Las elecciones municipales serán un terreno de definiciones que nos dirán cómo se comportan los pactos políticos en un período de cambios. Y aunque no hay un obvio traspaso entre el apoyo que una tendencia puede conseguir en estos comicios a otras elecciones, hay que reconocer que el 2012 será el año de las municipales.
El primer acto de lo que será la confrontación lo puso el alcalde de Providencia que ha vuelto a la primera plana por sus vinculaciones con el Pinochetismo, quien inicio el enfrentamiento para conseguir definiciones al interior de la Coalición por el Cambio.
Presionar públicamente para que se defina el apoyo de la derecha pone en escena una disputa que hasta ahora se hacía a puerta cerrada y que en el caso de muchas figuras como la de Labbe ni siquiera se ponía en discusión.En su caso particular además pone en cuestión un enclave histórico de la UDI.
La crisis la provoco la decisión de algunas personalidades de Renovación Nacional de apoyar al candidato independiente Cristobal Bellolio. La postulación de Bellolio puso al rojo el tema de los pactos y aunque el cacique de Providencia cuenta con un electorado que le asegura un piso en la contienda, el edil arremetió con su particular estilo diciendo que la política se había degradado, que nadie tenía pantalones y que RN estaba obligado a seguirlo.

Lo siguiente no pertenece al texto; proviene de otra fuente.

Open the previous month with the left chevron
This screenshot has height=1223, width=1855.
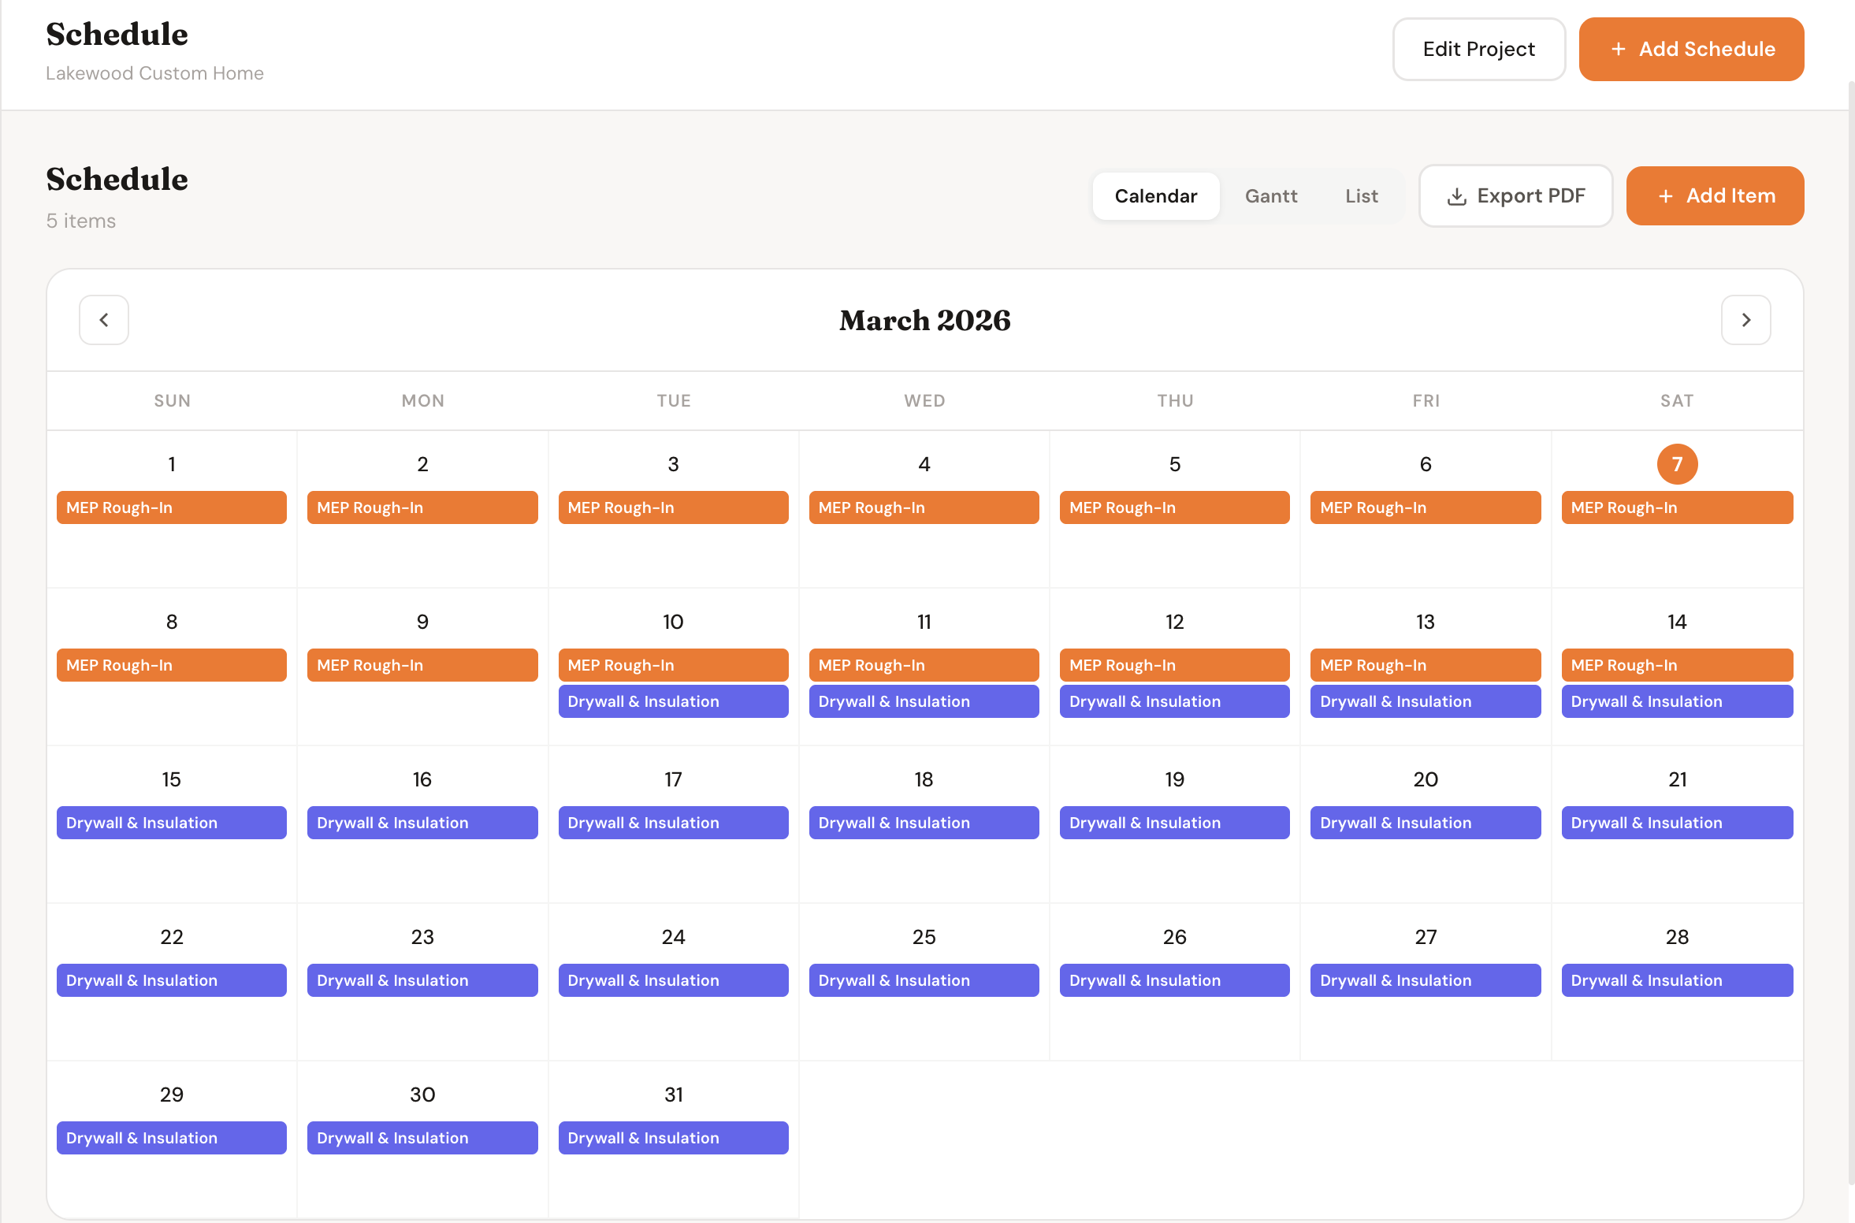tap(103, 319)
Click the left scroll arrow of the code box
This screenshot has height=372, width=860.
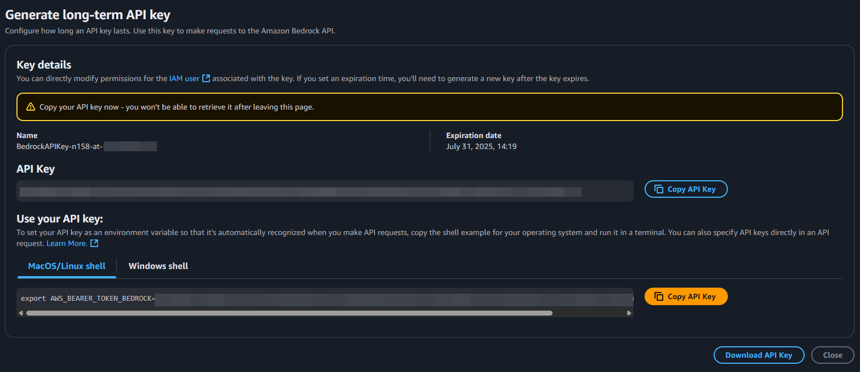click(21, 313)
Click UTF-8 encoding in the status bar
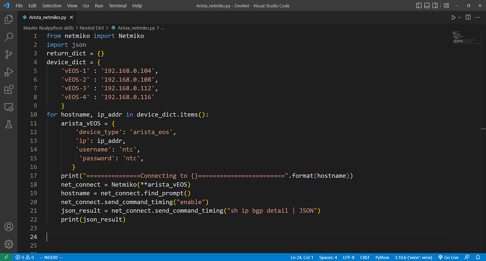486x261 pixels. coord(349,257)
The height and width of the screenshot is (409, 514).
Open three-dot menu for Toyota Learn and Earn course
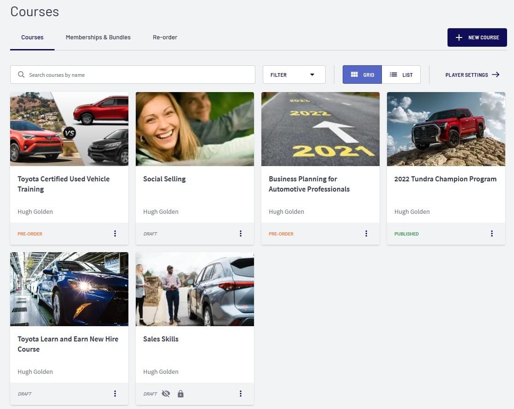tap(115, 394)
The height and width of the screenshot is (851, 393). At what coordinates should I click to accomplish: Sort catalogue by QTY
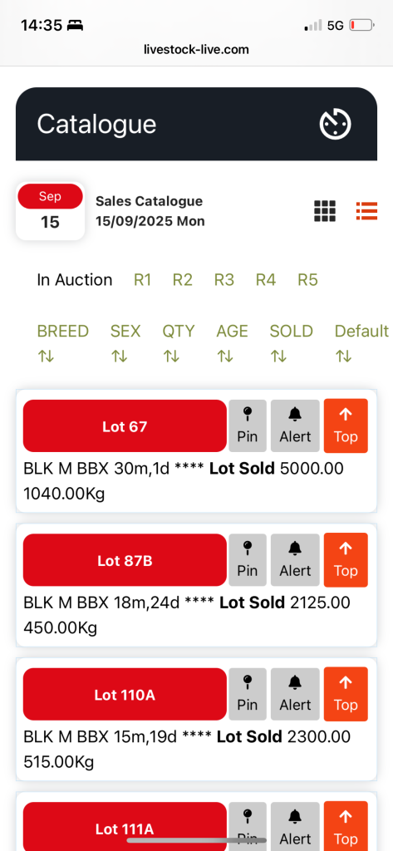pyautogui.click(x=179, y=342)
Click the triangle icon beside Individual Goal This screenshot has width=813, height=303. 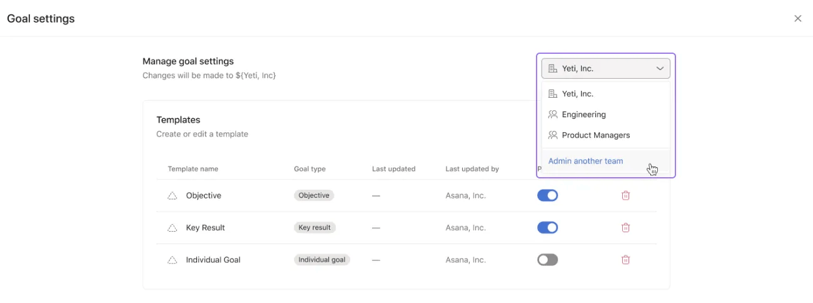click(172, 260)

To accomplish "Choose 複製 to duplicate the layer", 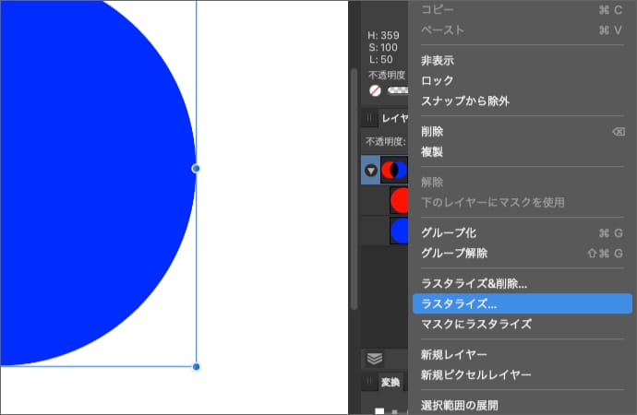I will coord(432,151).
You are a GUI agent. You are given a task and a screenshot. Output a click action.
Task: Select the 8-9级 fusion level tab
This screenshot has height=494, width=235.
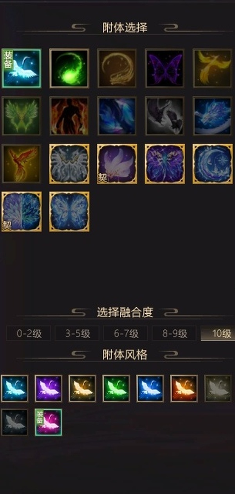click(174, 334)
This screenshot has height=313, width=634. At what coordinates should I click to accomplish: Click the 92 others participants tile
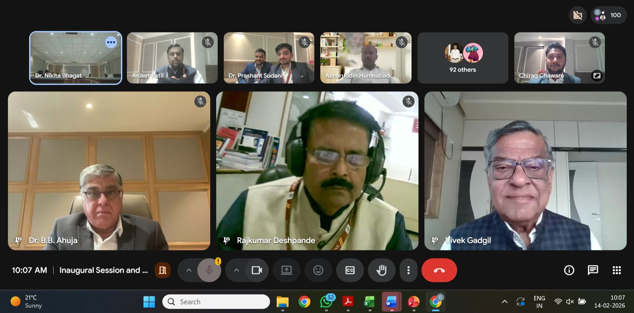click(462, 58)
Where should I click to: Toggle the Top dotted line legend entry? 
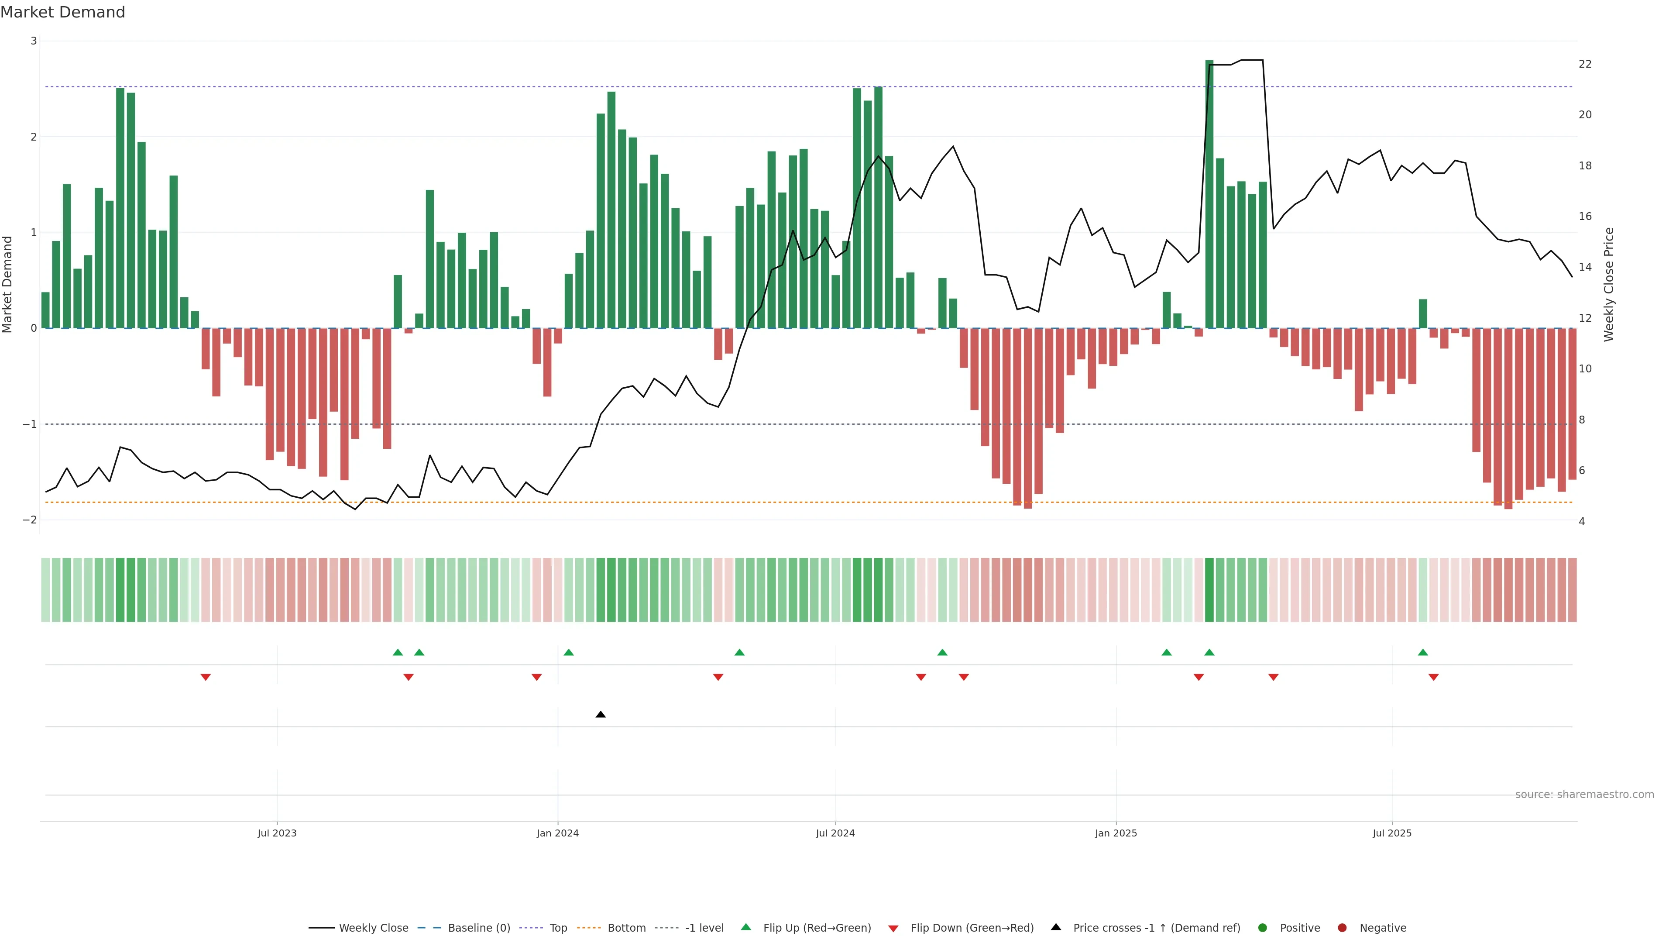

¿Por qué el ex colaborador de la DINA se siente amenazado? La respuesta se relaciona con la tensión UDI/RN que marca la agenda política a varios niveles. Sin duda el partido de Piñera está dividido y Labbe tiene parte de su apoyo asegurado pero que exista una candidatura alternativa horadando el bloque histórico que le ha dado cuatro períodos sucesivos es un elemento nuevo.
Obviamente su estrategia de llevar a los medios una cuestión que se podía discutir con un perfil más bajo denota cierta incomodidad con estas elecciones, donde también existe la posibilidad de que algunos sectores que tradicionalmente se han restado de la contienda pueden verse tentados a sumar votos simplemente para derrotarlo. Pero más allá de eso lo que realmente puede hacer temblar al pinochetismo de la tradicional comuna sería que la concertación haga un pacto, renuncie a los saludos a la bandera y se comprometa con desarmar los enclaves de la derecha apoyando con pragmatismo a un “liberal /independiente”.
Puede que el coronel este alterado ante la posibilidad de que las fuerzas se unan para hacer caer a esta figura emblemática del pinochetismo. En la Concertación aseguran que cuenta con un voto duro del 40%, mientras que la suma de todos los candidatos de oposición alcanza el 52%. Si es así las cifras marcan la pauta de lo que hay hacer pero habrá que esperar.
Mientras tanto noticias sobre el pasado amoroso del alcalde y su vinculación con la familia Pinochet lo igualan a las cuestionadas figuras de la farándula y refuerzan la convicción de que es un indeseable cuyo reinado debe terminar.